Q-1 Write your comments on G N Devy’s essay ‘Translation Theory from an Indian Perspective’.
Ans:-
Introduction:-
‘Translation is the wandering existence of a text in a perpetual exile,’ says J. Hillis Miller. The statement obviously alludes to the Christian myth of the Fall, exile, and wandering. In Western metaphysics translation is an exile, a fall from the origin; and the mythical exile is a metaphoric translation, a post-Babel crisis."Western literary criticism provides for the guilt of translations for coming into being after the original; the temporal sequentiality is held as proof of diminution of literary authenticity of translations. It is of course natural for the monolingual European cultures to be acutely conscious of the act of translation. The philosophy of individualism and the metaphysics of guilt, however, render European literary historiography capable of grasping the origins of literary traditions.

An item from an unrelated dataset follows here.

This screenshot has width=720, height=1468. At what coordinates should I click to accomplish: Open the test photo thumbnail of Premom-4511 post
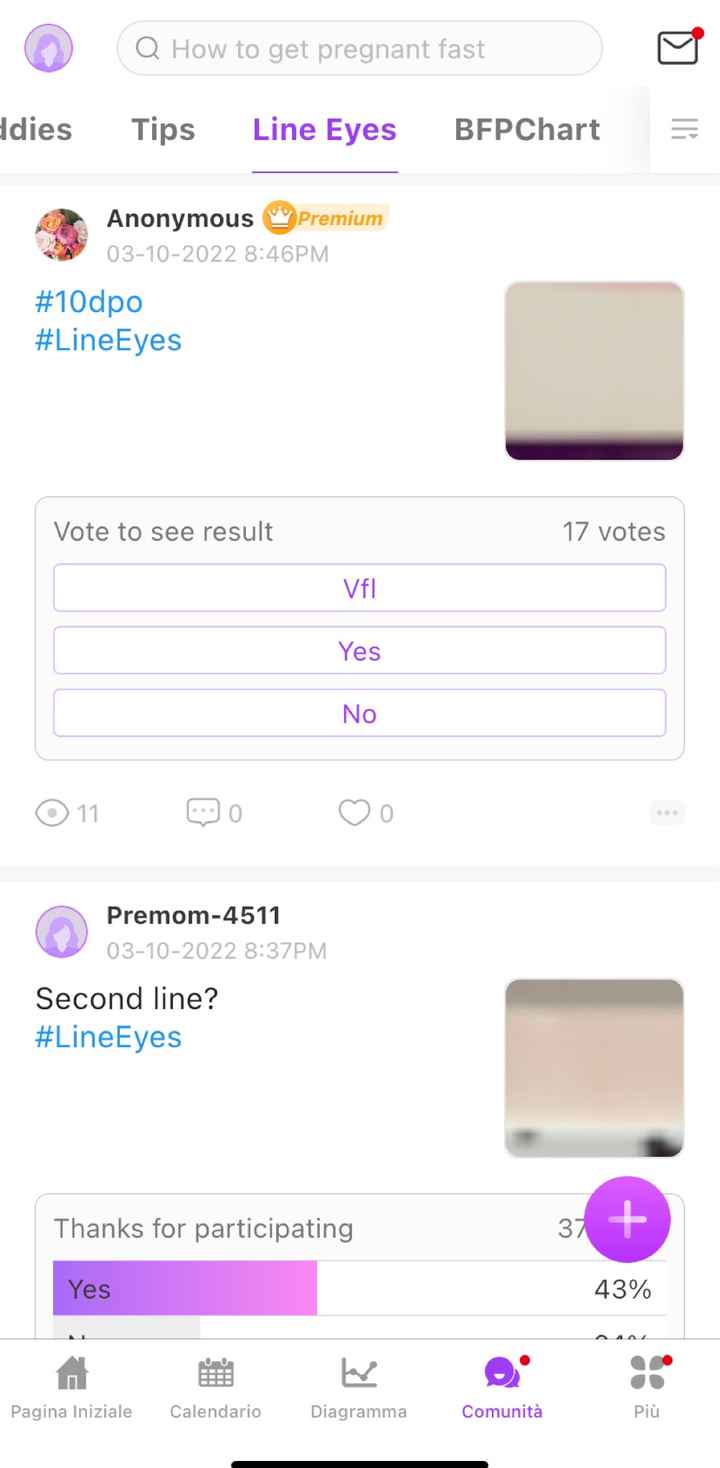(x=594, y=1068)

‘Translation Theory from an Indian Perspective’:-
One of the most revolutionary events in the history of the English style has been the authorized translation of the Bible. It was also the literary expression of Protestant Christianity. The recovery of the original spirit of Christianity was thus sought by Protestant England through an act of translation. It is well known that Chaucer was translating the style of Boccacio into English when he created his Canterbury Tales. During the last two centuries, the role of translation in communicating literary movements across linguistic borders has become very important. The tradition that has given us writers like Shaw, Yeats, Joyce, Beckett, and Heaney in a single century the tradition of Anglo-Irish literature – branched out of the practice of translating Irish works into English initiated by Macpherson towards the end of the eighteenth century.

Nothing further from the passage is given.